[Opening Available data section]
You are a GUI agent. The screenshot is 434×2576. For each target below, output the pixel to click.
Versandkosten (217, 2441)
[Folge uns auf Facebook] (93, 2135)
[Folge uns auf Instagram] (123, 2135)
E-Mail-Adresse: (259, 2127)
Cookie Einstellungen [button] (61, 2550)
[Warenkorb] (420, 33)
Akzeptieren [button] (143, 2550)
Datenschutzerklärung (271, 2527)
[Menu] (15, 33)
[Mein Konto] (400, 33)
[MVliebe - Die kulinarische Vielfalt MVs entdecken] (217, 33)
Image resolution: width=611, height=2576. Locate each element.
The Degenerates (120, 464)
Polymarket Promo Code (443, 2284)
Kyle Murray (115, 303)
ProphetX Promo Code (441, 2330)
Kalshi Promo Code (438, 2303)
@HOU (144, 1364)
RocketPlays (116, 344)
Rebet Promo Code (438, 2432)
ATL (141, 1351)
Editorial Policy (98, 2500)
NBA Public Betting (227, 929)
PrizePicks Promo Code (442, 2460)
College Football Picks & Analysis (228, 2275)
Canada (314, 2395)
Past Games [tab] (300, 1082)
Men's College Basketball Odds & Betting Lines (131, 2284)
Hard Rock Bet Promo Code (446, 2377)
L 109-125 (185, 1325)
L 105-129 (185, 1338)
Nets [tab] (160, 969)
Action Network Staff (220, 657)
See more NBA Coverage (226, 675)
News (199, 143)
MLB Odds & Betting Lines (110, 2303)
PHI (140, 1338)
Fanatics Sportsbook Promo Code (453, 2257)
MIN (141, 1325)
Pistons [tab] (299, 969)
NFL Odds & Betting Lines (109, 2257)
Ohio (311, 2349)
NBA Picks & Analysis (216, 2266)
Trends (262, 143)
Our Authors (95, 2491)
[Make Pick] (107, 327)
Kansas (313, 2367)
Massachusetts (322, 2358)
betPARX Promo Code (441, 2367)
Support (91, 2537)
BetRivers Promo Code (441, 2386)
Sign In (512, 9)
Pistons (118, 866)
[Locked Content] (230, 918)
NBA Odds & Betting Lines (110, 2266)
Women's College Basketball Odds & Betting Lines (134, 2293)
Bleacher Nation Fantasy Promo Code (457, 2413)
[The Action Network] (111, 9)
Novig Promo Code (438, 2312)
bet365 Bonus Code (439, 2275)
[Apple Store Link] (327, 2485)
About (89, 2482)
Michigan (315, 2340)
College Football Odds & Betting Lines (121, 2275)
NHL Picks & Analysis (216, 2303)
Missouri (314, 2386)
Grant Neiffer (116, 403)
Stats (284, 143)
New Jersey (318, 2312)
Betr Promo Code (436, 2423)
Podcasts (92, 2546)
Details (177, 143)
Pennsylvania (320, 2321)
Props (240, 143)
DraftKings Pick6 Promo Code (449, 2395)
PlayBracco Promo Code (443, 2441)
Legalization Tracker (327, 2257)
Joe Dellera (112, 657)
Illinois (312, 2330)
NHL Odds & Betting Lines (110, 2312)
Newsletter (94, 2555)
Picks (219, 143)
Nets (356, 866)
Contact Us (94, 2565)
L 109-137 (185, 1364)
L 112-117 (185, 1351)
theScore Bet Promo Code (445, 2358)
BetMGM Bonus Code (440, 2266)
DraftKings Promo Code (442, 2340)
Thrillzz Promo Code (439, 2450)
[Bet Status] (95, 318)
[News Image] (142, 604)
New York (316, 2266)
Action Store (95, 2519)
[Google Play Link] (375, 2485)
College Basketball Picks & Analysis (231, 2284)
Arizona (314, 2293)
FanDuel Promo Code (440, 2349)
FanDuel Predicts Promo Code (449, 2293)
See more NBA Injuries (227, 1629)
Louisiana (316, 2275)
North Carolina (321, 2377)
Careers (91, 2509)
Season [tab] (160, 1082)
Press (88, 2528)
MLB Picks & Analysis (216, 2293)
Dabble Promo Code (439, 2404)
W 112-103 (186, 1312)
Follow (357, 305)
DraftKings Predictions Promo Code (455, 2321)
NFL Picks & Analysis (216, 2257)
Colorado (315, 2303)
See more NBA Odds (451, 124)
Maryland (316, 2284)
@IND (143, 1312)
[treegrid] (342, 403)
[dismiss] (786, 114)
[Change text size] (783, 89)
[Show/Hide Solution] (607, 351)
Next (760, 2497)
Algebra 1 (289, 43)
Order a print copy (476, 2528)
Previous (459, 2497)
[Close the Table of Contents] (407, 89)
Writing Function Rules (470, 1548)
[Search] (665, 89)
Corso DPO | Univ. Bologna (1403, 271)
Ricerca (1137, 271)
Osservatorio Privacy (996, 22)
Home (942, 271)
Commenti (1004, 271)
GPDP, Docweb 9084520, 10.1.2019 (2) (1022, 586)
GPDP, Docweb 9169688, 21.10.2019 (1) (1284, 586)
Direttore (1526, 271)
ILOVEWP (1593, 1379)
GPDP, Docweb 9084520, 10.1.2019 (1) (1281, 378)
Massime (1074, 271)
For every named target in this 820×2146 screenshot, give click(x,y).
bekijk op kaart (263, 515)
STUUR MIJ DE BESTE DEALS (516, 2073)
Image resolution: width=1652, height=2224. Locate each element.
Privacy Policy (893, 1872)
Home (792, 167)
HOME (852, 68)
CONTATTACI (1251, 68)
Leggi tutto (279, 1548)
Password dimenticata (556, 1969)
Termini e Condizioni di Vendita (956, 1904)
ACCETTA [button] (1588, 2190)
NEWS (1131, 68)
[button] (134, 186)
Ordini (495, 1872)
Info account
[Closing Available data section]
> **What needs to be done**:
Nothing should be dropped. Retype each line above as it is.

> **Output of the exercise**:
You are a GUI agent. The screenshot is 434×2576. For each target below, output the pixel to click.
Versandkosten (217, 2441)
[Folge uns auf Facebook] (93, 2135)
[Folge uns auf Instagram] (123, 2135)
E-Mail-Adresse: (259, 2127)
Cookie Einstellungen [button] (61, 2550)
[Warenkorb] (420, 33)
Akzeptieren [button] (143, 2550)
Datenschutzerklärung (271, 2527)
[Menu] (15, 33)
[Mein Konto] (400, 33)
[MVliebe - Die kulinarische Vielfalt MVs entdecken] (217, 33)
Image resolution: width=611, height=2576. Locate each element.
The Degenerates (120, 464)
Polymarket Promo Code (443, 2284)
Kyle Murray (115, 303)
ProphetX Promo Code (441, 2330)
Kalshi Promo Code (438, 2303)
@HOU (144, 1364)
RocketPlays (116, 344)
Rebet Promo Code (438, 2432)
ATL (141, 1351)
Editorial Policy (98, 2500)
NBA Public Betting (227, 929)
PrizePicks Promo Code (442, 2460)
College Football Picks & Analysis (228, 2275)
Canada (314, 2395)
Past Games [tab] (300, 1082)
Men's College Basketball Odds & Betting Lines (131, 2284)
Hard Rock Bet Promo Code (446, 2377)
L 109-125 (185, 1325)
L 105-129 (185, 1338)
Nets [tab] (160, 969)
Action Network Staff (220, 657)
See more NBA Coverage (226, 675)
News (199, 143)
MLB Odds & Betting Lines (110, 2303)
PHI (140, 1338)
Fanatics Sportsbook Promo Code (453, 2257)
MIN (141, 1325)
Pistons [tab] (299, 969)
NFL Odds & Betting Lines (109, 2257)
Ohio (311, 2349)
NBA Picks & Analysis (216, 2266)
Trends (262, 143)
Our Authors (95, 2491)
[Make Pick] (107, 327)
Kansas (313, 2367)
Massachusetts (322, 2358)
betPARX Promo Code (441, 2367)
Support (91, 2537)
BetRivers Promo Code (441, 2386)
Sign In (512, 9)
Pistons (118, 866)
[Locked Content] (230, 918)
NBA Odds & Betting Lines (110, 2266)
Women's College Basketball Odds & Betting Lines (134, 2293)
Bleacher Nation Fantasy Promo Code (457, 2413)
[The Action Network] (111, 9)
Novig Promo Code (438, 2312)
bet365 Bonus Code (439, 2275)
[Apple Store Link] (327, 2485)
About (89, 2482)
Michigan (315, 2340)
College Football Odds & Betting Lines (121, 2275)
NHL Picks & Analysis (216, 2303)
Missouri (314, 2386)
Grant Neiffer (116, 403)
Stats (284, 143)
New Jersey (318, 2312)
Betr Promo Code (436, 2423)
Podcasts (92, 2546)
Details (177, 143)
Pennsylvania (320, 2321)
Props (240, 143)
DraftKings Pick6 Promo Code (449, 2395)
PlayBracco Promo Code (443, 2441)
Legalization Tracker (327, 2257)
Joe Dellera (112, 657)
Illinois (312, 2330)
NHL Odds & Betting Lines (110, 2312)
Newsletter (94, 2555)
Picks (219, 143)
Nets (356, 866)
Contact Us (94, 2565)
L 109-137 (185, 1364)
L 112-117 (185, 1351)
theScore Bet Promo Code (445, 2358)
BetMGM Bonus Code (440, 2266)
DraftKings Promo Code (442, 2340)
Thrillzz Promo Code (439, 2450)
[Bet Status] (95, 318)
[News Image] (142, 604)
New York (316, 2266)
Action Store (95, 2519)
[Google Play Link] (375, 2485)
College Basketball Picks & Analysis (231, 2284)
Arizona (314, 2293)
FanDuel Promo Code (440, 2349)
FanDuel Predicts Promo Code (449, 2293)
See more NBA Injuries (227, 1629)
Louisiana (316, 2275)
North Carolina (321, 2377)
Careers (91, 2509)
Season [tab] (160, 1082)
Press (88, 2528)
MLB Picks & Analysis (216, 2293)
Dabble Promo Code (439, 2404)
W 112-103 (186, 1312)
Follow (357, 305)
DraftKings Predictions Promo Code (455, 2321)
NFL Picks & Analysis (216, 2257)
Colorado (315, 2303)
See more NBA Odds (451, 124)
Maryland (316, 2284)
@IND (143, 1312)
[treegrid] (342, 403)
[dismiss] (786, 114)
[Change text size] (783, 89)
[Show/Hide Solution] (607, 351)
Next (760, 2497)
Algebra 1 (289, 43)
Order a print copy (476, 2528)
Previous (459, 2497)
[Close the Table of Contents] (407, 89)
Writing Function Rules (470, 1548)
[Search] (665, 89)
Corso DPO | Univ. Bologna (1403, 271)
Ricerca (1137, 271)
Osservatorio Privacy (996, 22)
Home (942, 271)
Commenti (1004, 271)
GPDP, Docweb 9084520, 10.1.2019 (2) (1022, 586)
GPDP, Docweb 9169688, 21.10.2019 (1) (1284, 586)
Direttore (1526, 271)
ILOVEWP (1593, 1379)
GPDP, Docweb 9084520, 10.1.2019 (1) (1281, 378)
Massime (1074, 271)
For every named target in this 820×2146 screenshot, give click(x,y).
bekijk op kaart (263, 515)
STUUR MIJ DE BESTE DEALS (516, 2073)
Image resolution: width=1652, height=2224. Locate each element.
Privacy Policy (893, 1872)
Home (792, 167)
HOME (852, 68)
CONTATTACI (1251, 68)
Leggi tutto (279, 1548)
Password dimenticata (556, 1969)
Termini e Condizioni di Vendita (956, 1904)
ACCETTA [button] (1588, 2190)
NEWS (1131, 68)
[button] (134, 186)
Ordini (495, 1872)
Info account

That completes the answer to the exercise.